Since the buffer input impedance is **HIGH** and it's out waving around in the air, you need it shielded from the rest of the world, and particulary you need the buffer as physically close to the pickup as you can get it. ON the pickup is best. That may be hard to do. But again, you get most of the reward from cavity shielding. Putting the buffer on the pickup may make wiring power to/from it hard and may make pickup switching difficult.

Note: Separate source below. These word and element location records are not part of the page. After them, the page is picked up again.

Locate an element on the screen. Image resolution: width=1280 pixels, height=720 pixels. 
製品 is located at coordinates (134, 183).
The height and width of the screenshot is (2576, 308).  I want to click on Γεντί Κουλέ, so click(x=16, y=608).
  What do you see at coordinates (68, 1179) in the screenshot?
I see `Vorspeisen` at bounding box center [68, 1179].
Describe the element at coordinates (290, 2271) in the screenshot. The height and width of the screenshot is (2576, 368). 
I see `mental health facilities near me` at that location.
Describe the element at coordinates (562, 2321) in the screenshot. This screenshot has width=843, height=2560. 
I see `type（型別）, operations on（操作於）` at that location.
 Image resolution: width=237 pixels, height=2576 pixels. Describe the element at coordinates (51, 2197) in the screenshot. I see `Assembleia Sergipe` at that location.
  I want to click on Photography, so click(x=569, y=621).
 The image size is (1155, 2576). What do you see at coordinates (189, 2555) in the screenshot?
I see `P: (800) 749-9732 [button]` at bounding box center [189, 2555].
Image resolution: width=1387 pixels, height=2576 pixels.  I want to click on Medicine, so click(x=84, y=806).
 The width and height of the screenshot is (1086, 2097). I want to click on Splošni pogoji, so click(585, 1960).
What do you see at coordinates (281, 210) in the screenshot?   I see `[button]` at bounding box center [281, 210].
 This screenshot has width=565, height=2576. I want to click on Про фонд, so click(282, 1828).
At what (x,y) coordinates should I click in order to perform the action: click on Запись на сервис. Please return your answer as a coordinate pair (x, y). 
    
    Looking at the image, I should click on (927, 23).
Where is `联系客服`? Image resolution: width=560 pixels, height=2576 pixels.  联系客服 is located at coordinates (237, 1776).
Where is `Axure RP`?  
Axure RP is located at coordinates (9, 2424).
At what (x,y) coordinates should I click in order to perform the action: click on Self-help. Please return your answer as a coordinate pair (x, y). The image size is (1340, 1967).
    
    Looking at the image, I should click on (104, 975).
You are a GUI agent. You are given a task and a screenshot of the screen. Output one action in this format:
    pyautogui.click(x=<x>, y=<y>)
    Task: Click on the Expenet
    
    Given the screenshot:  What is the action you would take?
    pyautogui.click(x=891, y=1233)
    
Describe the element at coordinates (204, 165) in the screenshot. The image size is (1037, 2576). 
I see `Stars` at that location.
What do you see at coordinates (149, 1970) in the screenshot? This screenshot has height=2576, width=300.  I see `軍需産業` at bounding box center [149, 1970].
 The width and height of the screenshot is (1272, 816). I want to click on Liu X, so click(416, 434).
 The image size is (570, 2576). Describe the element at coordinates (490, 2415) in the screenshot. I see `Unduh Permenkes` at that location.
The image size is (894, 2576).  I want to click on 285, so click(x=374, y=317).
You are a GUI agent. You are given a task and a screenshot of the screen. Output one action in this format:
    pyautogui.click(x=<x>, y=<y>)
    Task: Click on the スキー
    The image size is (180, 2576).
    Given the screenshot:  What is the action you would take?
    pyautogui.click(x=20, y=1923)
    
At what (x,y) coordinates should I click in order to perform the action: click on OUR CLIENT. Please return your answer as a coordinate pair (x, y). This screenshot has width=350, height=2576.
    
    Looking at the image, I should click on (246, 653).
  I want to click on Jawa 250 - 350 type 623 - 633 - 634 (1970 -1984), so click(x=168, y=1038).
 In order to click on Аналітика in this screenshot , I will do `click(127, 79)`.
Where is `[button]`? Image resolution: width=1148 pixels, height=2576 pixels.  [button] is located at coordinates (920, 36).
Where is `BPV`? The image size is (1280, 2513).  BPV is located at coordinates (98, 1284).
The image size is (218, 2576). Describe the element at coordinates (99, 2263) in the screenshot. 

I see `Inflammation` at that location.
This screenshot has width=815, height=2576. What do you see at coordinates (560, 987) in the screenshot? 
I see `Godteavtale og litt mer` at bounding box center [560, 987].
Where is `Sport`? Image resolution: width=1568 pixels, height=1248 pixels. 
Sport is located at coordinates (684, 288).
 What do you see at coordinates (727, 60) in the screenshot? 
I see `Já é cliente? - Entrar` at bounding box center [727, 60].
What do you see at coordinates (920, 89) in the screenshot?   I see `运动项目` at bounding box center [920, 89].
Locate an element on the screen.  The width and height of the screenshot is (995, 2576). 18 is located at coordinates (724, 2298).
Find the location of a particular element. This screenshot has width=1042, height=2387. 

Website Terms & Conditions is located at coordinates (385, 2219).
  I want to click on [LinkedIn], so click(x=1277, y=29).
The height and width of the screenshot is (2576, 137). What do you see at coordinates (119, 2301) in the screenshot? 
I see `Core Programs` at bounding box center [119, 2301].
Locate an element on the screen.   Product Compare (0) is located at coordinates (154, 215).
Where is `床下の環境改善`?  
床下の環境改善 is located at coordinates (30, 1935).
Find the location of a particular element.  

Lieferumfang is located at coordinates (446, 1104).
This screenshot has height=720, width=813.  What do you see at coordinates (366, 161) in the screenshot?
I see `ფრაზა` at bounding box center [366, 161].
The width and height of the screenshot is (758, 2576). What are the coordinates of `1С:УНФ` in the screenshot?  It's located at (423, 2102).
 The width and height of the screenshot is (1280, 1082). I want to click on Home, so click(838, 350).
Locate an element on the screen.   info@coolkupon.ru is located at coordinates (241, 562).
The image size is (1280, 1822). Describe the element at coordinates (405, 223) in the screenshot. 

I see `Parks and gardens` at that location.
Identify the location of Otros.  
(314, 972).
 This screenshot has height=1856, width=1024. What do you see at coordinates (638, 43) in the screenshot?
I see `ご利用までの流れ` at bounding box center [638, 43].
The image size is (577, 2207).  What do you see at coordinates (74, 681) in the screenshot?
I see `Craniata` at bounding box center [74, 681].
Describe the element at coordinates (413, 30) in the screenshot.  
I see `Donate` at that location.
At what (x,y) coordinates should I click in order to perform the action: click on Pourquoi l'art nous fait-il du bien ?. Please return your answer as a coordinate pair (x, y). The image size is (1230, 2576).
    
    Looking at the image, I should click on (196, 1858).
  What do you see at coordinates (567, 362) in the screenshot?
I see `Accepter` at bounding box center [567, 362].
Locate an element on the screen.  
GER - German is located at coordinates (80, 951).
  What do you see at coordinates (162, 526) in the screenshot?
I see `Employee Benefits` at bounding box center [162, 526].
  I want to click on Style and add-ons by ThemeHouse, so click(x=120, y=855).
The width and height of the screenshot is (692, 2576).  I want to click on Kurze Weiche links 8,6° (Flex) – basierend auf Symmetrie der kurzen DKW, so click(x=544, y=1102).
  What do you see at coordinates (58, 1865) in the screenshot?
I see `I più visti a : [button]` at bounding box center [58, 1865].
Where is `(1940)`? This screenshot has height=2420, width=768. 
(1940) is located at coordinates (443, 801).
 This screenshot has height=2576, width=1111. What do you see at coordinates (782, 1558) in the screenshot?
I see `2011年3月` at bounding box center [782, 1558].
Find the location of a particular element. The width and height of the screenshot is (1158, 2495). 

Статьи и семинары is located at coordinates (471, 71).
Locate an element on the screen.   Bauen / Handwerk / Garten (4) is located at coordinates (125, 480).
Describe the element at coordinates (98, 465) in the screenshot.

Quote3. Basically, an external, post-volume buffer is better than nothing, right?
(oh, and should I use the lowest output impedance possible as well)?
Very much so. A post volume buffer is much better than nothing. Again, the thing that kills you is the cable capacitance, and the same numbers apply.
R.G.

In response to the questions in the forum - PCB Layout for Musical Effects is available from The Book Patch. Search "PCB Layout" and it ought to appear.

Phorhas

First of all R.G, I wanna thank you.

now, one more... when putting a pre-volume buffer I can use a low resistence volume put with out it damaging my pickup power, yes?

Cheers,
Dan
Electron Pusher

waldo041

I use a pre-volume buffer and i use a 25k audio volume pot with no problem. hope this helps

peace,
waldo

Phorhas

thnks for all replies.

BTW, should I shield the buffer apart of the cavity shielding? something like using a shrinktube over the buffer board, copper sheet aroud it and then again - shrink tube over that?
Electron Pusher

petemoore

  YOu probably cant tell any difference shielding short wires inside of shielding..
  I've shaped copper sheet into a 'short u', insulated and ground wired it, then taped it as a ground plane under/to the circuitboard between very high gain circuits to good result.
  Buffer has a gain of ~1.
Convention creates following, following creates convention.

Phorhas

So let's design

Input from PUs going to 0.1uf cap -> 4M7 resistor to 1/2+v -> non-inverting input of OA (TL072 for example) w/o any resistors in the FBL -> 820r load resitor to buffer internal ground -> 10uf output cap -> 25k log pot to guitar round.

all of the grounding in side the buffer including the batt ar going to it's own GND plane, with onw line connected to the guitar ground.

stereo jack wired to save batt. life.

Vref is made by two 10k resistors through the 2nd half of th OA.

will this be a good on-board pre-amp?